=== PROBLEM DETAILS ===
Can you return the records below exactly as they stand, but only from the first line through the one with "This screenshot has height=842, width=1400."?

[EXCERPTED RECORDS — start]

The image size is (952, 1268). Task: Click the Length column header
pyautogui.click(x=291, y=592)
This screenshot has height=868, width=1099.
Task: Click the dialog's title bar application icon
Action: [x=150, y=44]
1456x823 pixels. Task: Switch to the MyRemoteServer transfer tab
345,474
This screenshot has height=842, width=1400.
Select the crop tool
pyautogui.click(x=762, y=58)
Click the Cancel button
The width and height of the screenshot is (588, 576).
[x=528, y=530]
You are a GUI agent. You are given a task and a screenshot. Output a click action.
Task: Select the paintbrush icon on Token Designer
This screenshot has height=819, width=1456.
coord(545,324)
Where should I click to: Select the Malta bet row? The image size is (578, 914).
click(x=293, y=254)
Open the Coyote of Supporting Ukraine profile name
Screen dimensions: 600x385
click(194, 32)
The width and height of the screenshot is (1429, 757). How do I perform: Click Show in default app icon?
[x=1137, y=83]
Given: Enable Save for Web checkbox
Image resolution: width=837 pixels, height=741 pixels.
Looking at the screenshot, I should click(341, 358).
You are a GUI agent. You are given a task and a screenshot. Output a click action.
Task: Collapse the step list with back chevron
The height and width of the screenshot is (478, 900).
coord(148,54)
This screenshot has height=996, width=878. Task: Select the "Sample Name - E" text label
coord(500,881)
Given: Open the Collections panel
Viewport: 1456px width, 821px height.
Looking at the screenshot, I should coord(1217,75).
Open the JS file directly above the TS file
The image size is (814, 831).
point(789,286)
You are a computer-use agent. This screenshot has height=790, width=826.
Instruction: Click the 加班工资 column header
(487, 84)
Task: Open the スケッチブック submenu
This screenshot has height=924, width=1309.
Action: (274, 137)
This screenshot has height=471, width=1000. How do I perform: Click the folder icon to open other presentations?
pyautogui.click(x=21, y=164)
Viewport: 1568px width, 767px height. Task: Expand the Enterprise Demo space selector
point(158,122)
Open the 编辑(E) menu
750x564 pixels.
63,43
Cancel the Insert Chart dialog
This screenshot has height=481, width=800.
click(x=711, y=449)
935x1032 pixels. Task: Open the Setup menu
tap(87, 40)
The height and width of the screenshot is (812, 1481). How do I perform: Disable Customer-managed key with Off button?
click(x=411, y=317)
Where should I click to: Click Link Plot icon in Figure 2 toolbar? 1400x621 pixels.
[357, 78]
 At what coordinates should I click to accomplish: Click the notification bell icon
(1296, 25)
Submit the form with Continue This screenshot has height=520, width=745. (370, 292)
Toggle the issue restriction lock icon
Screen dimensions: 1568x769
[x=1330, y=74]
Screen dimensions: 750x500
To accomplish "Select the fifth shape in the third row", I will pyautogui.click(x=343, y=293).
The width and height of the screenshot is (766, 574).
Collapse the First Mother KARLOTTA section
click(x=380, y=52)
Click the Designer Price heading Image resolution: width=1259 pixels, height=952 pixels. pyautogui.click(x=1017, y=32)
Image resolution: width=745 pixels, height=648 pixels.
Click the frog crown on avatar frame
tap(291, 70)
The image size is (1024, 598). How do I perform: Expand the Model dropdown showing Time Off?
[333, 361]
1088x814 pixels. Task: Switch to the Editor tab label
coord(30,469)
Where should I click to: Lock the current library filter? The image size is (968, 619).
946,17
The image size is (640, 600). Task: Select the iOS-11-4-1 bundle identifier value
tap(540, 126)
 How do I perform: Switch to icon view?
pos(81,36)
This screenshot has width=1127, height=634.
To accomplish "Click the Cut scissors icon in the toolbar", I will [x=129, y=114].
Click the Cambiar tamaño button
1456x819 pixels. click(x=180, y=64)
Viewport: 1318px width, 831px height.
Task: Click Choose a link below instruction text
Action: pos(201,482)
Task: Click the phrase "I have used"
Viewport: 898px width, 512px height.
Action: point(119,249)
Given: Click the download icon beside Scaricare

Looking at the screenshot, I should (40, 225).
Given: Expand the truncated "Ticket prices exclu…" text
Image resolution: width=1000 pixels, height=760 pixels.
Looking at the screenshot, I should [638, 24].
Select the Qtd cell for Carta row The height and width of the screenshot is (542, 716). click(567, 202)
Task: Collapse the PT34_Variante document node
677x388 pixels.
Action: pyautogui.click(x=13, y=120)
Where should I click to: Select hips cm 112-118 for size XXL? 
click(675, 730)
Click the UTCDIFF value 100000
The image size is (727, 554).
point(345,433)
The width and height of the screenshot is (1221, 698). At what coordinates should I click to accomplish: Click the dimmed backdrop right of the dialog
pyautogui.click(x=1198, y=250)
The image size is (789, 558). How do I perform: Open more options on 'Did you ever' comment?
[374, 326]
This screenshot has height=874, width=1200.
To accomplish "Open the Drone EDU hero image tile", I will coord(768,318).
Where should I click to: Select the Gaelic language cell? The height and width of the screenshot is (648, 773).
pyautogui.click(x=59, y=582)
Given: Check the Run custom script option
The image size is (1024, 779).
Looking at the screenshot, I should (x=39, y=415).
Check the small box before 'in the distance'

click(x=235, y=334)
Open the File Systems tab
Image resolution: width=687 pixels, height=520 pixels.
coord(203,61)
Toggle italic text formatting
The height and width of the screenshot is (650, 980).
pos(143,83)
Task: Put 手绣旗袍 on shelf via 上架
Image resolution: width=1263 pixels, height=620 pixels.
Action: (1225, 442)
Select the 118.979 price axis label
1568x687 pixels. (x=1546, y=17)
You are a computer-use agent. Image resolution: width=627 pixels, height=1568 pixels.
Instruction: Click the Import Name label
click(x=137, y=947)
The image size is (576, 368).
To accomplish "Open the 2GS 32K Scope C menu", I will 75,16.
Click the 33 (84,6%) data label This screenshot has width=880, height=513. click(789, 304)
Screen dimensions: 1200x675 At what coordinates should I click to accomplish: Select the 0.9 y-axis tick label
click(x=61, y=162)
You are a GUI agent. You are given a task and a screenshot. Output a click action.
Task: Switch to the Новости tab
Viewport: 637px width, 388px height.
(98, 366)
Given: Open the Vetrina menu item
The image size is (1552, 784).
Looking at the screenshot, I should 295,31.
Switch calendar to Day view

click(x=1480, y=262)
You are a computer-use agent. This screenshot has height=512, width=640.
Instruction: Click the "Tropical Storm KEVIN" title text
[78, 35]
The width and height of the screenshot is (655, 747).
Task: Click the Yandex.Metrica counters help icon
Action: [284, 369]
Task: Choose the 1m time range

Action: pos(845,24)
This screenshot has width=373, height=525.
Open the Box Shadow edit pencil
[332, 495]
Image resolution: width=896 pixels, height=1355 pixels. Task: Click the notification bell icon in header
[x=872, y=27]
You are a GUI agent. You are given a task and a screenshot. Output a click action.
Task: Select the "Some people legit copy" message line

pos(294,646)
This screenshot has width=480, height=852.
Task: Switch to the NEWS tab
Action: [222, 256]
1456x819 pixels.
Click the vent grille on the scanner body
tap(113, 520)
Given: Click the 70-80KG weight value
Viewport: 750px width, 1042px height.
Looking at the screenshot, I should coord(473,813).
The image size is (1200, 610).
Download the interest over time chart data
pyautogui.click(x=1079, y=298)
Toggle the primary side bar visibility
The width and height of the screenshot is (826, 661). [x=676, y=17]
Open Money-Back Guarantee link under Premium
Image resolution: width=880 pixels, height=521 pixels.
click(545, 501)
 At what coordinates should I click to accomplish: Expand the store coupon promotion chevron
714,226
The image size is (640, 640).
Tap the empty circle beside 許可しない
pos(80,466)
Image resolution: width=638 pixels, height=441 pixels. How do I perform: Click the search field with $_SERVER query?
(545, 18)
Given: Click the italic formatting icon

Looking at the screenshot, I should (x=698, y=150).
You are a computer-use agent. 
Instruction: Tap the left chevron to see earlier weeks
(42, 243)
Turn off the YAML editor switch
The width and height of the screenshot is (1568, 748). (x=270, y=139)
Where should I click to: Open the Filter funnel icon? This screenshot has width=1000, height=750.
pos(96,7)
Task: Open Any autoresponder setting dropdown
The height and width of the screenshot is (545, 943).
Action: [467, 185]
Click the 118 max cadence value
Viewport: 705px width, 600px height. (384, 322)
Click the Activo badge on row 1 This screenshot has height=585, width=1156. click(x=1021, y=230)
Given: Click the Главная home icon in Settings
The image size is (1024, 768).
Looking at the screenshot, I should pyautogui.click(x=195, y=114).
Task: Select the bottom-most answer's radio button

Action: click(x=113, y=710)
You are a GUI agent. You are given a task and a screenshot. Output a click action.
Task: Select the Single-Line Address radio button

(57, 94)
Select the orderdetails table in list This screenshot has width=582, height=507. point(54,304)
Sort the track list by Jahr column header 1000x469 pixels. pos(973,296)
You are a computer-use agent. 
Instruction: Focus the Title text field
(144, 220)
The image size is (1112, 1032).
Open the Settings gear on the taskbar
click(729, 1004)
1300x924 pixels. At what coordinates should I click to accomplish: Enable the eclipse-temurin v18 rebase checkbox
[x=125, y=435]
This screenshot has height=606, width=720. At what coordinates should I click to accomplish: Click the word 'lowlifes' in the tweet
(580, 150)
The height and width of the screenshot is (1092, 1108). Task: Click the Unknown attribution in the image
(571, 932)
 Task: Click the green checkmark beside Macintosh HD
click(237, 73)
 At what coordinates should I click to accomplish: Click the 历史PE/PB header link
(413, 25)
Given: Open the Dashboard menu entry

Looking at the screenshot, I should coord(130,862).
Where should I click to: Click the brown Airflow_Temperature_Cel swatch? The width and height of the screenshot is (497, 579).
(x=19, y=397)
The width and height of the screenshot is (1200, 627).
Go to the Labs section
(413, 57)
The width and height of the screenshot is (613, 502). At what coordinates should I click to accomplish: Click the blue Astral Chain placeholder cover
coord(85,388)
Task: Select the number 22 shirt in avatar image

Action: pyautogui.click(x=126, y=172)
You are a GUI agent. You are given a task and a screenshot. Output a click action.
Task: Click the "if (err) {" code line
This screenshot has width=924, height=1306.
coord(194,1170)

[EXCERPTED RECORDS — finish]

=== RESULT FOR THIS TASK ===
The image size is (952, 1268). Task: Click the Length column header
pyautogui.click(x=291, y=592)
This screenshot has height=868, width=1099.
Task: Click the dialog's title bar application icon
Action: [x=150, y=44]
1456x823 pixels. Task: Switch to the MyRemoteServer transfer tab
345,474
This screenshot has height=842, width=1400.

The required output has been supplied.